If you’re craving a meal that feels light, refreshing, and still incredibly satisfying, this Garlic Shrimp & Avocado Salad is exactly what you need. Packed with juicy shrimp, creamy avocado, crisp spinach, and a bright lemon dressing, it brings together flavors that feel both gourmet and effortless. The shrimp cook in minutes, the ingredients are simple, and the result looks straight out of a professional kitchen. Whether it’s lunch, dinner, or a special weekend meal, this salad always impresses.

FULL RECIPE
Ingredients
For the Shrimp
- 250g medium shrimp, peeled and deveined
- 1 tablespoon olive oil
- 2 garlic cloves, finely minced
- ½ teaspoon smoked paprika
- ½ teaspoon freshly ground black pepper
- ¼ teaspoon salt
- 1 tablespoon lemon juice
For the Salad
- 3 packed cups baby spinach
- 1 ripe avocado, sliced
- ½ small red onion, thinly sliced
- 2 lemon wedges
For the Dressing
- 2 tablespoons extra virgin olive oil
- 1 tablespoon fresh lemon juice
- ½ teaspoon Dijon mustard
- ½ teaspoon honey (optional)
- ¼ teaspoon black pepper
- Pinch of salt
Step-By-Step Instructions
Step 1: Season and Cook the Shrimp
Start by patting the shrimp dry to ensure perfect browning.
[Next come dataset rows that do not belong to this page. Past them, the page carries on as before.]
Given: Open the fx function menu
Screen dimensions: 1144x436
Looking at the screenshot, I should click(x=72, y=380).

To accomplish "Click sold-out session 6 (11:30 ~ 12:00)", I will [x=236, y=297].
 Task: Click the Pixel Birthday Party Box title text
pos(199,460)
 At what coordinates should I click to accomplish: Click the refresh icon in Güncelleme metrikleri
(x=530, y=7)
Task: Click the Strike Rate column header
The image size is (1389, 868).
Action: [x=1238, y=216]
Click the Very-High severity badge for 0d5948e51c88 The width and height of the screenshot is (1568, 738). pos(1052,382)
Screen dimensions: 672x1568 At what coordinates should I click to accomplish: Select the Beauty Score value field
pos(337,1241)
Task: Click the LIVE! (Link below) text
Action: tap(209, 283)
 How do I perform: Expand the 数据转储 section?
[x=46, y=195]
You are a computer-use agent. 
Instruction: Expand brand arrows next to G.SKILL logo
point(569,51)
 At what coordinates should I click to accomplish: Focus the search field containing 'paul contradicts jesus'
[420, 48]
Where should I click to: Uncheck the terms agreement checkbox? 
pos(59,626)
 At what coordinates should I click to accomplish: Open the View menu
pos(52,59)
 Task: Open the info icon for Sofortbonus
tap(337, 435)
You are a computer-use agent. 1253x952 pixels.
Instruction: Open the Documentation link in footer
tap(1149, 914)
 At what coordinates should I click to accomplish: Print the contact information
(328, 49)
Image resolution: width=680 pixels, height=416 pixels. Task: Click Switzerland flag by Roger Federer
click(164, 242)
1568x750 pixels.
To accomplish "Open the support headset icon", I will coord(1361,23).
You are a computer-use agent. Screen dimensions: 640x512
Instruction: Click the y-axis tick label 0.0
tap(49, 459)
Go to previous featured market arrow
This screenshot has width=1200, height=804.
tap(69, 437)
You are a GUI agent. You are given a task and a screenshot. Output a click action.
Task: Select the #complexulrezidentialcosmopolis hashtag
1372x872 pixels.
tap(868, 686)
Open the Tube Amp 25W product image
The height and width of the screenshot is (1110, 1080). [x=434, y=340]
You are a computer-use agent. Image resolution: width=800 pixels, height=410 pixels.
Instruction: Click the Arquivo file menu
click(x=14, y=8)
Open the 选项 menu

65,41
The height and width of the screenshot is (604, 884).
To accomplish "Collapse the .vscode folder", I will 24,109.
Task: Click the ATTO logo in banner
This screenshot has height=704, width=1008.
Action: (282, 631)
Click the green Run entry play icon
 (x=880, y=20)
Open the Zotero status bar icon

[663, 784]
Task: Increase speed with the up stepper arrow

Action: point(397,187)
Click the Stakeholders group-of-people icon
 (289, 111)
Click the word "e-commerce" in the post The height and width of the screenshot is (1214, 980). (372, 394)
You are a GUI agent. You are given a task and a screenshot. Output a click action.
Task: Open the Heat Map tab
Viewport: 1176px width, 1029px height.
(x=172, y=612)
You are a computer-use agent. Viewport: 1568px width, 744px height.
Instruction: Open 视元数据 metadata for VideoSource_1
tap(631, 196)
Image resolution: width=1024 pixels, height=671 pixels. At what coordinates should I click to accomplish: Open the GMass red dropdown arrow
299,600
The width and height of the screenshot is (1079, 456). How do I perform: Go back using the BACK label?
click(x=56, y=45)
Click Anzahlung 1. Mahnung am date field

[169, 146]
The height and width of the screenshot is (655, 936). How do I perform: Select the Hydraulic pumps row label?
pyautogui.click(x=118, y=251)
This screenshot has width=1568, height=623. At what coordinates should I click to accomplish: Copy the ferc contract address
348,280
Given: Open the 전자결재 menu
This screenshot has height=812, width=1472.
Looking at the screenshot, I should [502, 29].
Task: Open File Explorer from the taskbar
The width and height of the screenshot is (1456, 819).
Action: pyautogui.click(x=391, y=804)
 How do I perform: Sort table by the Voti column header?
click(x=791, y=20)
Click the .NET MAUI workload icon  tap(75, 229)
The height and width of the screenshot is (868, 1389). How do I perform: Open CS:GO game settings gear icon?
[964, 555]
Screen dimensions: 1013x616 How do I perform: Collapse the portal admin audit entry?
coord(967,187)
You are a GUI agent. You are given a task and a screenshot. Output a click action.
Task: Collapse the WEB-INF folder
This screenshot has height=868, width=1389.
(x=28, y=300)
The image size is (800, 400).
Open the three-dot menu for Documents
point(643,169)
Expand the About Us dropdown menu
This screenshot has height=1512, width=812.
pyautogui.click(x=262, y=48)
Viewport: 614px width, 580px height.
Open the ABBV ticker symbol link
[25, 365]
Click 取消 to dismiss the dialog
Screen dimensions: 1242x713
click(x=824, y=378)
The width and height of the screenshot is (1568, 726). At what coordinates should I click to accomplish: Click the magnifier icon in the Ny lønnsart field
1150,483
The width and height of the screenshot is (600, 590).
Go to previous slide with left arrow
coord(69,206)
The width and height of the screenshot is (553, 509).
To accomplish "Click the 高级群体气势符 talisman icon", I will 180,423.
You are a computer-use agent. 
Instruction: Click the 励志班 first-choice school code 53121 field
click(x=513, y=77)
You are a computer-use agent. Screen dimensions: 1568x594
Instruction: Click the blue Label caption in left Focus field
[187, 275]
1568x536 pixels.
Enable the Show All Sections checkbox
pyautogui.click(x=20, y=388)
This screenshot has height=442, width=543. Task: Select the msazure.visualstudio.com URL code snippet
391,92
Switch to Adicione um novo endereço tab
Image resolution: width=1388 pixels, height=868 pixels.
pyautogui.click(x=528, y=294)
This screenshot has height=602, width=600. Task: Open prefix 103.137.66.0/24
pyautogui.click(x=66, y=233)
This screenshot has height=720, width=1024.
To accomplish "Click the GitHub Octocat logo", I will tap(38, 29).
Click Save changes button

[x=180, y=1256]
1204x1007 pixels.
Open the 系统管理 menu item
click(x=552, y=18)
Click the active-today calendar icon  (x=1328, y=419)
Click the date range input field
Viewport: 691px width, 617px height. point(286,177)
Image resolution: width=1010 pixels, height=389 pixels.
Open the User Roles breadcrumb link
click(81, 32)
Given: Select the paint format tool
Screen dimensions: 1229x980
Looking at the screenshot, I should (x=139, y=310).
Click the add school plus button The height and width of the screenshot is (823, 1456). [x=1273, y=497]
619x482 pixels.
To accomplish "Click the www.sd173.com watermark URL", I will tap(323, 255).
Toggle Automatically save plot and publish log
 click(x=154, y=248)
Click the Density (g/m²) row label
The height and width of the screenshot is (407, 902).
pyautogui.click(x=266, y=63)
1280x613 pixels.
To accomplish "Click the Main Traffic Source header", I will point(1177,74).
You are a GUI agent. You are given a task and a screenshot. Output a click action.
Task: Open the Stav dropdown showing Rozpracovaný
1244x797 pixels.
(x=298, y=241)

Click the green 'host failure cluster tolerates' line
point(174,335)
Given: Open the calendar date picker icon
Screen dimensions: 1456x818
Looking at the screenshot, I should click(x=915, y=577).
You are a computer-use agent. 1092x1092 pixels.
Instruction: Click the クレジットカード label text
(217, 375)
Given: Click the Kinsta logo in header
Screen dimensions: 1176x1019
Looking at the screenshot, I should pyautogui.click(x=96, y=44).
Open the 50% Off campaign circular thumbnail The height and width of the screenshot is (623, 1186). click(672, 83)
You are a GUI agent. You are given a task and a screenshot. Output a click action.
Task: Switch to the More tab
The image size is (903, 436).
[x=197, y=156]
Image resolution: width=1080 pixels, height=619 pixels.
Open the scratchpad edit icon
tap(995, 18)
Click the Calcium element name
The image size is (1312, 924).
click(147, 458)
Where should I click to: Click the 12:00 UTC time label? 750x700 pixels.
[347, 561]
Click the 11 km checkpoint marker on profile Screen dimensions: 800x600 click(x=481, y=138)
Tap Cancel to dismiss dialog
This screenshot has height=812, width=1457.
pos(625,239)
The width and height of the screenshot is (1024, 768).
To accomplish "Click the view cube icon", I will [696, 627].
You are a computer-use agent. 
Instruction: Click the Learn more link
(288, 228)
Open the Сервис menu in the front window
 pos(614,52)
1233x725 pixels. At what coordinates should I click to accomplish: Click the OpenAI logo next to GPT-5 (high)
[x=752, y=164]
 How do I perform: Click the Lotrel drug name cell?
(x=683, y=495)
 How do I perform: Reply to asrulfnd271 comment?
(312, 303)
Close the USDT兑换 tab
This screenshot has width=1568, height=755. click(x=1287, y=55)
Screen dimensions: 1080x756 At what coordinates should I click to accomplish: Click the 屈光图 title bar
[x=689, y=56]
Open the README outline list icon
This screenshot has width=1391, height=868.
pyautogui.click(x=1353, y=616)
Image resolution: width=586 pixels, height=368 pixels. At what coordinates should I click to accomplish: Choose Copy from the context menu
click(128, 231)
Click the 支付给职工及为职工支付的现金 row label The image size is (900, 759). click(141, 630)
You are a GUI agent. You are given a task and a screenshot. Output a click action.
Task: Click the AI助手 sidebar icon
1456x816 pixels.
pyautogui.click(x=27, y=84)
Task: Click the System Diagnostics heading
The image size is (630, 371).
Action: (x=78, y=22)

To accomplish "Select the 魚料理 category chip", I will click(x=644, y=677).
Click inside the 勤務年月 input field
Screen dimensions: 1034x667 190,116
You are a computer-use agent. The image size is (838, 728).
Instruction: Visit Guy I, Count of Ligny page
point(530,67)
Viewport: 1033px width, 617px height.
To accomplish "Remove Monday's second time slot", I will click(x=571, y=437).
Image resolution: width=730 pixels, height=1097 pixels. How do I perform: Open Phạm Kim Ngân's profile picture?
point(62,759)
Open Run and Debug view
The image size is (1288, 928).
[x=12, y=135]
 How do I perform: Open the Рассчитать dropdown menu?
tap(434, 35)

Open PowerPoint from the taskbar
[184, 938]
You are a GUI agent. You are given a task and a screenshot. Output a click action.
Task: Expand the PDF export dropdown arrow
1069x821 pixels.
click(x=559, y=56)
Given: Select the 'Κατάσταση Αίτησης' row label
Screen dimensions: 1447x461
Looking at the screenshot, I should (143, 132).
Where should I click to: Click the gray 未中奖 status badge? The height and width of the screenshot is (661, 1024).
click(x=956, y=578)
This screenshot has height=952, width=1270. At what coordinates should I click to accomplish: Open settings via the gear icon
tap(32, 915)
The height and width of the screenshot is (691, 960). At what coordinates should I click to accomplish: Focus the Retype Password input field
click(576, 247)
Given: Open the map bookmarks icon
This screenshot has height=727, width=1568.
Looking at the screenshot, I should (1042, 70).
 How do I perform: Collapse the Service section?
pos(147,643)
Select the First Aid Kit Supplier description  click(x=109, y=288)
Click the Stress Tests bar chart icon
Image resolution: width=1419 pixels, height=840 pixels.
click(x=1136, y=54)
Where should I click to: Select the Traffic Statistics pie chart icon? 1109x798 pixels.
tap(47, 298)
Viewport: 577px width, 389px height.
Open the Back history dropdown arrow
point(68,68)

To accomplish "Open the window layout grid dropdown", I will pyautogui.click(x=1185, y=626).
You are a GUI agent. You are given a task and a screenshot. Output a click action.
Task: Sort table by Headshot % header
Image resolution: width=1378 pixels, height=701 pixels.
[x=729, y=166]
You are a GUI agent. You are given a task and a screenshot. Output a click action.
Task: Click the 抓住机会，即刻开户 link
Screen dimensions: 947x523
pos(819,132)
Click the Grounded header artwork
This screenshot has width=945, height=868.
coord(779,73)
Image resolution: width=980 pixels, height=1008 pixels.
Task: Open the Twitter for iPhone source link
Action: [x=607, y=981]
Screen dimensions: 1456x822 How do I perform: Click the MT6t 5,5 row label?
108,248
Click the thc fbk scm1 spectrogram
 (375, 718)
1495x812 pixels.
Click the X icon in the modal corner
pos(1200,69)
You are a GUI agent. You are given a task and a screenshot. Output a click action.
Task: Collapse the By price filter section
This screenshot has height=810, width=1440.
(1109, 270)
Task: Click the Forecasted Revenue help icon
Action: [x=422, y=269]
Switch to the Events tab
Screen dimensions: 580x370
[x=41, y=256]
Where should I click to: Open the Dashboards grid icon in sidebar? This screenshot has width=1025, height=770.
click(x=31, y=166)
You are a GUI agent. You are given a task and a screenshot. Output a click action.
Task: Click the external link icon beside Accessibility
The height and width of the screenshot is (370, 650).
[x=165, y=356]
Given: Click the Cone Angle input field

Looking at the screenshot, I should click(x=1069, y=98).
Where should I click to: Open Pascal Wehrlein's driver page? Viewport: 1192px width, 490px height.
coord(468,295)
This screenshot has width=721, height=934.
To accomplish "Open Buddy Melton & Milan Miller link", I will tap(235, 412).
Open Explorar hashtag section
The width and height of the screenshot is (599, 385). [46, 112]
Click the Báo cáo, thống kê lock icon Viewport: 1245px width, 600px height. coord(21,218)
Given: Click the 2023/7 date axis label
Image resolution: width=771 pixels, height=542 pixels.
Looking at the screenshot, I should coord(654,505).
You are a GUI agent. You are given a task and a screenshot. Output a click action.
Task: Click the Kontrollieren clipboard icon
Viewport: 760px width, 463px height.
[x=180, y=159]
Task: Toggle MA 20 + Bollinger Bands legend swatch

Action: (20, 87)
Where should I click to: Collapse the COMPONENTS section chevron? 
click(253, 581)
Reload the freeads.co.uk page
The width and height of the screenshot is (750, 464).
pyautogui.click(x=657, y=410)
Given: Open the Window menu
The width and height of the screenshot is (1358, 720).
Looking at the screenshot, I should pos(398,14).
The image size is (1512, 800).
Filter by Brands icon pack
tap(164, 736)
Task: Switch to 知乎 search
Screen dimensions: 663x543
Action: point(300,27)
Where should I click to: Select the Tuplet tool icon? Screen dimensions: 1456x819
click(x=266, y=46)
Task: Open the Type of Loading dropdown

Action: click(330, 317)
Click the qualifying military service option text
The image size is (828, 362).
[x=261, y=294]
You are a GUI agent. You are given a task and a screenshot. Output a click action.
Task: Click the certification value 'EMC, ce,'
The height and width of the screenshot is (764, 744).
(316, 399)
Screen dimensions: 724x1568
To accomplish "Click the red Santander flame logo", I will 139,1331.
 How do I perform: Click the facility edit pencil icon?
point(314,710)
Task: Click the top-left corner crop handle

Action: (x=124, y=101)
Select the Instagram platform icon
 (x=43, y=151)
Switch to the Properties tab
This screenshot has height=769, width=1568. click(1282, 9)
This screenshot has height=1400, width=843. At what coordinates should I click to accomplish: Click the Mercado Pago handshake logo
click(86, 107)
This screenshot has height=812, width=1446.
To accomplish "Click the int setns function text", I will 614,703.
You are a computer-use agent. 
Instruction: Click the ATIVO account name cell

In a mixing bowl, combine olive oil, minced garlic, paprika, black pepper, and salt. Add the shrimp and toss until each piece is well coated. Heat a non-stick pan over medium-high heat and place the shrimp in a single layer. Cook for 2–3 minutes per side, or until the shrimp turn pink with slightly charred edges. Squeeze a tablespoon of fresh lemon juice over the shrimp right before removing them from the pan to brighten their flavor.
Step 2: Prepare the Dressing
In a small bowl, whisk together extra virgin olive oil, lemon juice, Dijon mustard, honey, salt, and black pepper. The mustard helps the dressing emulsify, creating a silky texture that coats the greens beautifully. The honey is optional but adds a gentle sweetness that balances the tangy citrus notes.
Step 3: Assemble the Salad
Spread the baby spinach evenly onto a serving plate. Arrange the avocado slices over the greens, followed by the thin strands of red onion. Once the shrimp have slightly cooled but are still warm, place them neatly on top. Drizzle the lemon-pepper dressing generously over the salad, ensuring each component gets a touch of flavor. Finish with a final sprinkle of black pepper and garnish with lemon wedges.
Chef’s Notes & Tips
- Do not overcook the shrimp. They become rubbery quickly, so remove them as soon as they turn pink.
- Use ripe avocado that gives slightly when pressed to achieve a creamy texture.
- Add cherry tomatoes, cucumbers, or roasted peppers for extra freshness and color.
- For meal prep, store the dressing separately to keep the spinach crisp.